The City of Moab submitted a grant application which, if accepted, would secure funding for the final phases of the Lions Park Scenic Byways Trail Hub. The $1.36 million Utah Access Program grant would provide funding from the Federal Lands Access Program.
“It’s been pretty intense these last few days getting everything done,” Rebecca Andrus, Moab’s city engineer, said of the grant writing process. “Essentially the purpose is to connect to federal lands.”
A range of individuals and government agencies have assisted in preparing parts of the grant application. Andrus, David Olsen, Moab’s community development director, and Kim Schappert, the director of Moab Trails Alliance, have been the principal authors.

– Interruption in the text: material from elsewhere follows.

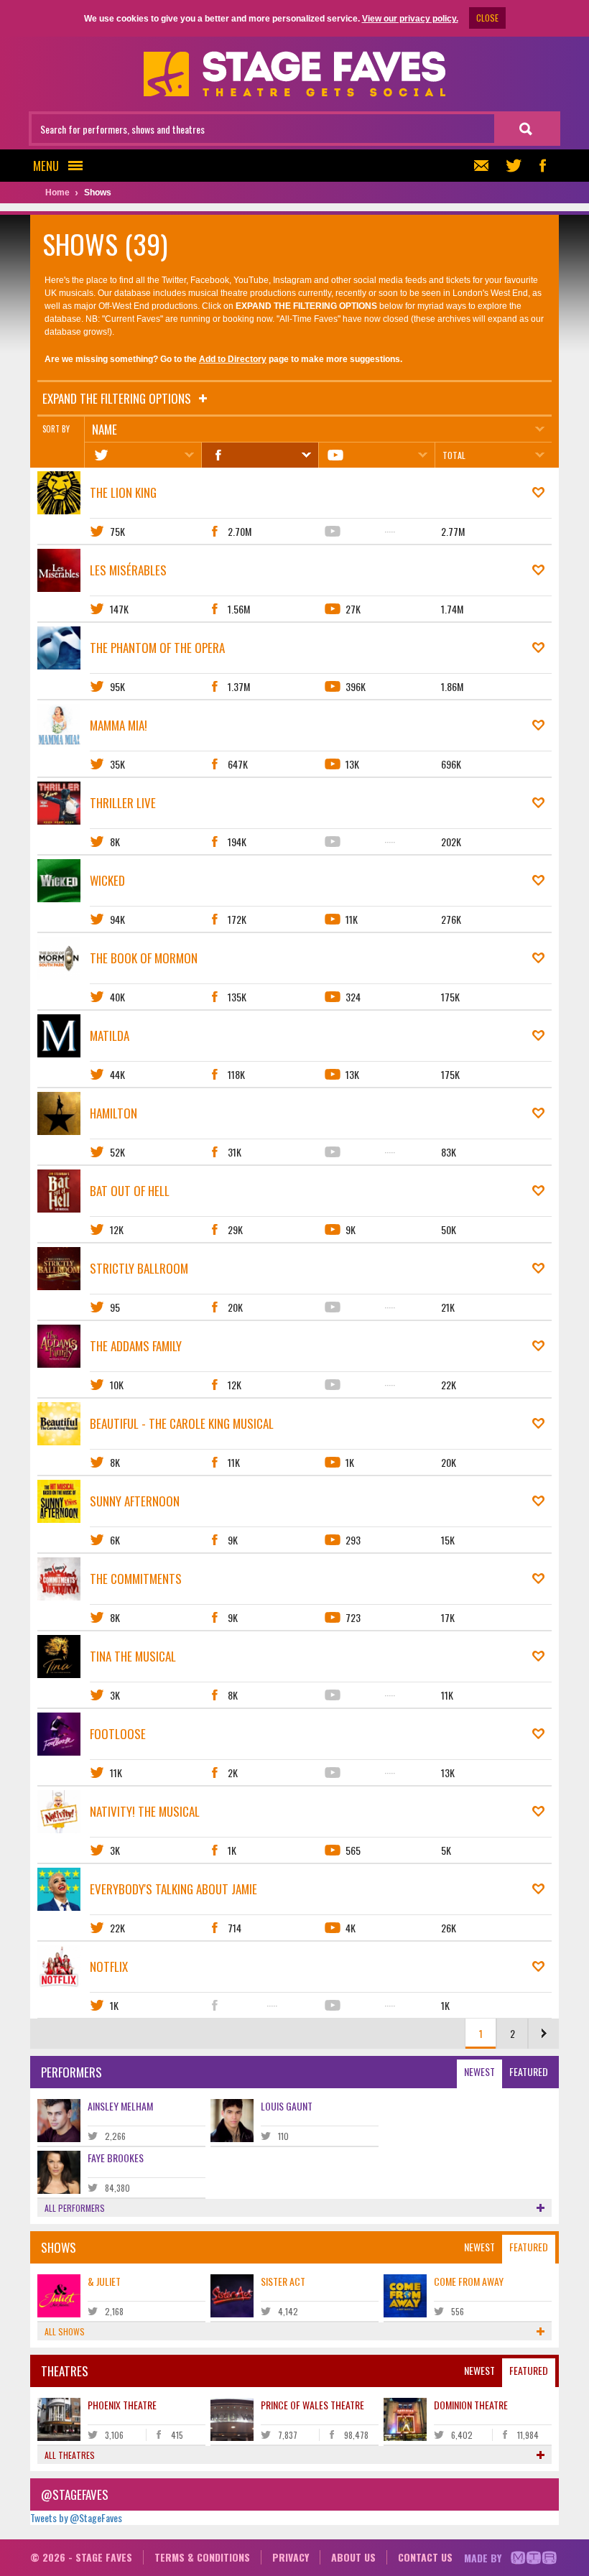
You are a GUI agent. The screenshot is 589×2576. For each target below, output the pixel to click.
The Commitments (136, 1579)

The Lions Park Scenic Byways Trail Hub is on the north side of the intersection of State Route 128 and Hwy 191.
The idea is to have the trail hub as the central nexus from which non-motorized traffic can access the North Moab Recreation Area Alternative Transportation Project, Schappert said.
“It’s the central location for the whole alternative transportation system. It gives people a center to go and expand out to all the public lands in the North Moab Recreation Area,” she said.
The Lion’s Park Trail Hub will connect pedestrians and bicyclists to more than ten miles of paved trail that never crosses traffic, a bike lane that extends to Dead Horse Point State Park and Canyonlands National Park, as well as to a plethora of mountain bike trails.
The trail hub will include parking, restrooms, a water feature, water filling stations and a cooling pavilion. In the future play areas and volleyball courts are planned.
Across the highway from the trail hub to the south is the transit hub, which has been under construction since October 2012. Schappert was able to find funding for the transit hub and the Colorado River Pathway along SR 128 through the Paul S. Sarbanes Transit in Parks Program. When completed it will include 43 parking spaces and a shuttle loading and unloading area, as well as restrooms and shade structures.
The transit and trail hubs will be connected by a 60-foot long pedestrian and cyclist underpass beneath SR 128.